So we’ve managed to get rid of all the moving parts and make things run more smoothly and reliably, but isn’t it still an absurd system? It is, but we don’t really stop to think about it. Why? Because we’ve hidden the vast and complex backend of the phone system behind innocuous looking telephone numbers. All we need to know to use a telephone is how to operate it (i.e. how to punch in numbers) and what number we want to call. Wenham explains, in a different essay:

The numbers seem pretty simple in design, having an area code, exchange code and four digit number. The area code for Manhattan is 212, Queens is 718, Nassau County is 516, Suffolk County is 631 and so-on. Now let’s pretend it’s my job to build the phone routing system for Emergency 911 service in the New York City area, and I have to route incoming calls to the correct police department. At first it seems like I could use the area and exchange codes to figure out where someone’s coming from, but there’s a problem with that: cell phone owners can buy a phone in Manhattan and get a 212 number, and yet use it in Queens. If someone uses their cell phone to report an accident in Queens, then the Manhattan police department will waste precious time transferring the call.

Area codes are also used to determine the billing rate for each call, and this is another way the abstraction leaks. If you use your Manhattan-bought cell phone to call someone ten yards away while vacationing in Los Angeles, you’ll get charged long distance rates even though the call was handled by a local cell tower and local exchange. Try as you might, there is no way to completely abstract the physical nature of the network.

He also mentions cell phones, which are somewhat less absurd than plain old telephones, but when you think about it, all we’ve done with cell phones is abstract the telephone lines. We’re still connecting to a cell tower (which need to be placed with high frequency throughout the world) and from there, a call is often routed through the plain old telephone system. If we could see the RF layer in action, we’d be astounded; it would make the telephone wires look organized and downright pleasant by comparison.

The act of hiding the physical nature of a system behind an abstraction is very common, but it turns out that all major abstractions are leaky. But all leaks in an abstraction, to some degree, are useful.

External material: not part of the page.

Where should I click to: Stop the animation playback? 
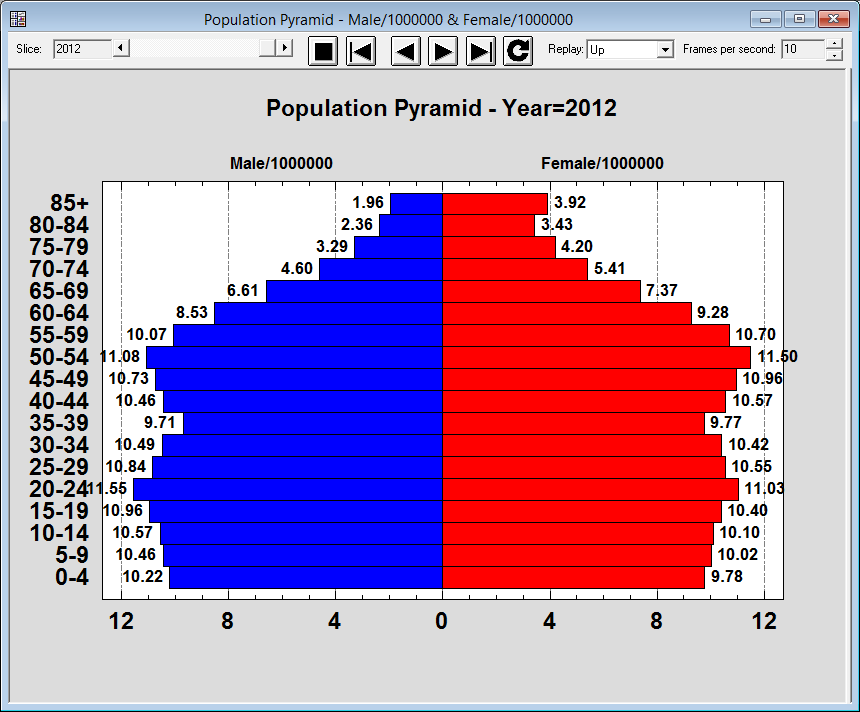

One of the most glamorous technological advances of the past 50 years was the advent of space travel. Thinking of the heavens is indeed an awe-inspiring and humbling experience, to be sure, but when you start breaking things down to the point where we can put a man in space, things get very dicey indeed. When it comes to space travel, there is no more glamorous a person than the astronaut, but again, how does one become an astronaut? The need to pour through and memorize giant telephone-sized books filled with technical specifications and detailed schematics. Hardly a glamorous proposition.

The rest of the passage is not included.